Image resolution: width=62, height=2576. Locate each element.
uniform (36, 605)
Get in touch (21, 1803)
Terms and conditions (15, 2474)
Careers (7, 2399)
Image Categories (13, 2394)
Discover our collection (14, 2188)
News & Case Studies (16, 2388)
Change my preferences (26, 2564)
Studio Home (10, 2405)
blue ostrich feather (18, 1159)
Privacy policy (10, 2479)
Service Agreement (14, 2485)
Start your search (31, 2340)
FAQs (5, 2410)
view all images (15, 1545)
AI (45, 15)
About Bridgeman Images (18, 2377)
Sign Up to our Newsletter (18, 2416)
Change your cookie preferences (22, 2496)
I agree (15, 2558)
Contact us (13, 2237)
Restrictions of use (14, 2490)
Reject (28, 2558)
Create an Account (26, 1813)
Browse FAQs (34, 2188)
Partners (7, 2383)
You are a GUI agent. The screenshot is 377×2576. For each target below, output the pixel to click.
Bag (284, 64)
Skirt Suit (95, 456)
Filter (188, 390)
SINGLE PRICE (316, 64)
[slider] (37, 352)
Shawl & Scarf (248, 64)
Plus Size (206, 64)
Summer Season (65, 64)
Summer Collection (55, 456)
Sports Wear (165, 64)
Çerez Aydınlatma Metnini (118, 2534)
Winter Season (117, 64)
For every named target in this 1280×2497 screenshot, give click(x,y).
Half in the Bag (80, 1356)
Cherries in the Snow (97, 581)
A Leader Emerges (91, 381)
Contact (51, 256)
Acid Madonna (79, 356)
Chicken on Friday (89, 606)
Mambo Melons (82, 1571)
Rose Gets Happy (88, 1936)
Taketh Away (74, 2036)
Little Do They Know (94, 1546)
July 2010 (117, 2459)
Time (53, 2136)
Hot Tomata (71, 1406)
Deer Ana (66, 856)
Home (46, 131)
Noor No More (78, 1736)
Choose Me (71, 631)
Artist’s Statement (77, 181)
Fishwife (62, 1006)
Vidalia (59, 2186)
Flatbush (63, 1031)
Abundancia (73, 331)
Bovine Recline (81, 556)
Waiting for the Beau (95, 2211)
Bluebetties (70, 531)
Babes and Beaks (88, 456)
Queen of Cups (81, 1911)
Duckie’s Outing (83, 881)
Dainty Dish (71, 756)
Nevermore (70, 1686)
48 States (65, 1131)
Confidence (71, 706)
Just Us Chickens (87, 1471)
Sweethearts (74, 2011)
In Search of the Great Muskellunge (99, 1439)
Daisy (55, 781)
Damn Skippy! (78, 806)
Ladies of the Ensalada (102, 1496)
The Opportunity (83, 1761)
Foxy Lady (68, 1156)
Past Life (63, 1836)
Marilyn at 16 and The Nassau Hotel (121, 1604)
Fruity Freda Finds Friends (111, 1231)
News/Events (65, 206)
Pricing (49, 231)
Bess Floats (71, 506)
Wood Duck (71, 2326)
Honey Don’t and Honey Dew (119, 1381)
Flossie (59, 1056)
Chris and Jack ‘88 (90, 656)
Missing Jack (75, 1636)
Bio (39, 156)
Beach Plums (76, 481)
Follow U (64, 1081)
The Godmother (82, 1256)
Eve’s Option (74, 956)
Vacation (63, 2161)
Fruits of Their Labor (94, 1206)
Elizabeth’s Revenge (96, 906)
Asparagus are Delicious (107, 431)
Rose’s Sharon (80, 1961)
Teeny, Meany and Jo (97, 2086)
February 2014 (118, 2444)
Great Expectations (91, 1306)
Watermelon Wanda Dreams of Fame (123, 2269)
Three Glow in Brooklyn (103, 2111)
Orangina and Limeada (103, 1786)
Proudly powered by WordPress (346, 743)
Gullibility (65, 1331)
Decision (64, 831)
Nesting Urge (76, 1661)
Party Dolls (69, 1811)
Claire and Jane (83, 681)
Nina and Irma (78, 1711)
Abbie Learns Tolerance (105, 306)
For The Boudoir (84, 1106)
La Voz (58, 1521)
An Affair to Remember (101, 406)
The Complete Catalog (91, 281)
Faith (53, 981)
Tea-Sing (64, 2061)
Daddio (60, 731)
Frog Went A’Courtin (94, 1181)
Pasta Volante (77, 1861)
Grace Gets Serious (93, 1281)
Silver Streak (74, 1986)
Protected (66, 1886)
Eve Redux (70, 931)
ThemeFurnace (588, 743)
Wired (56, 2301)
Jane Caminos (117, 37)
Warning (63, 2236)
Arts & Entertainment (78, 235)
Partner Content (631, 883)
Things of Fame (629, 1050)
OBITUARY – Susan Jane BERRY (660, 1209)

| PROBLEM REQUIREMENTS |
Each record, from first to last, should be returned verbatim.

| ANSWER TO THE EXERCISE |
Image resolution: width=62, height=2576. Locate each element.
uniform (36, 605)
Get in touch (21, 1803)
Terms and conditions (15, 2474)
Careers (7, 2399)
Image Categories (13, 2394)
Discover our collection (14, 2188)
News & Case Studies (16, 2388)
Change my preferences (26, 2564)
Studio Home (10, 2405)
blue ostrich feather (18, 1159)
Privacy policy (10, 2479)
Service Agreement (14, 2485)
Start your search (31, 2340)
FAQs (5, 2410)
view all images (15, 1545)
AI (45, 15)
About Bridgeman Images (18, 2377)
Sign Up to our Newsletter (18, 2416)
Change your cookie preferences (22, 2496)
I agree (15, 2558)
Contact us (13, 2237)
Restrictions of use (14, 2490)
Reject (28, 2558)
Create an Account (26, 1813)
Browse FAQs (34, 2188)
Partners (7, 2383)
You are a GUI agent. The screenshot is 377×2576. For each target below, output the pixel to click.
Bag (284, 64)
Skirt Suit (95, 456)
Filter (188, 390)
SINGLE PRICE (316, 64)
[slider] (37, 352)
Shawl & Scarf (248, 64)
Plus Size (206, 64)
Summer Season (65, 64)
Summer Collection (55, 456)
Sports Wear (165, 64)
Çerez Aydınlatma Metnini (118, 2534)
Winter Season (117, 64)
For every named target in this 1280×2497 screenshot, give click(x,y).
Half in the Bag (80, 1356)
Cherries in the Snow (97, 581)
A Leader Emerges (91, 381)
Contact (51, 256)
Acid Madonna (79, 356)
Chicken on Friday (89, 606)
Mambo Melons (82, 1571)
Rose Gets Happy (88, 1936)
Taketh Away (74, 2036)
Little Do They Know (94, 1546)
July 2010 (117, 2459)
Time (53, 2136)
Hot Tomata (71, 1406)
Deer Ana (66, 856)
Home (46, 131)
Noor No More (78, 1736)
Choose Me (71, 631)
Artist’s Statement (77, 181)
Fishwife (62, 1006)
Vidalia (59, 2186)
Flatbush (63, 1031)
Abundancia (73, 331)
Bovine Recline (81, 556)
Waiting for the Beau (95, 2211)
Bluebetties (70, 531)
Babes and Beaks (88, 456)
Queen of Cups (81, 1911)
Duckie’s Outing (83, 881)
Dainty Dish (71, 756)
Nevermore (70, 1686)
48 States (65, 1131)
Confidence (71, 706)
Just Us Chickens (87, 1471)
Sweethearts (74, 2011)
In Search of the Great Muskellunge (99, 1439)
Daisy (55, 781)
Damn Skippy! (78, 806)
Ladies of the Ensalada (102, 1496)
The Opportunity (83, 1761)
Foxy Lady (68, 1156)
Past Life (63, 1836)
Marilyn at 16 and The Nassau Hotel (121, 1604)
Fruity Freda Finds Friends (111, 1231)
News/Events (65, 206)
Pricing (49, 231)
Bess Floats (71, 506)
Wood Duck (71, 2326)
Honey Don’t and Honey Dew (119, 1381)
Flossie (59, 1056)
Chris and Jack ‘88 (90, 656)
Missing Jack (75, 1636)
Bio (39, 156)
Beach Plums (76, 481)
Follow U (64, 1081)
The Godmother (82, 1256)
Eve’s Option (74, 956)
Vacation (63, 2161)
Fruits of Their Labor (94, 1206)
Elizabeth’s Revenge (96, 906)
Asparagus are Delicious (107, 431)
Rose’s Sharon (80, 1961)
Teeny, Meany and Jo (97, 2086)
February 2014 (118, 2444)
Great Expectations (91, 1306)
Watermelon Wanda Dreams of Fame (123, 2269)
Three Glow in Brooklyn (103, 2111)
Orangina and Limeada (103, 1786)
Proudly powered by WordPress (346, 743)
Gullibility (65, 1331)
Decision (64, 831)
Nesting Urge (76, 1661)
Party Dolls (69, 1811)
Claire and Jane (83, 681)
Nina and Irma (78, 1711)
Abbie Learns Tolerance (105, 306)
For The Boudoir (84, 1106)
La Voz (58, 1521)
An Affair to Remember (101, 406)
The Complete Catalog (91, 281)
Faith (53, 981)
Tea-Sing (64, 2061)
Daddio (60, 731)
Frog Went A’Courtin (94, 1181)
Pasta Volante (77, 1861)
Grace Gets Serious (93, 1281)
Silver Streak (74, 1986)
Protected (66, 1886)
Eve Redux (70, 931)
ThemeFurnace (588, 743)
Wired (56, 2301)
Jane Caminos (117, 37)
Warning (63, 2236)
Arts & Entertainment (78, 235)
Partner Content (631, 883)
Things of Fame (629, 1050)
OBITUARY – Susan Jane BERRY (660, 1209)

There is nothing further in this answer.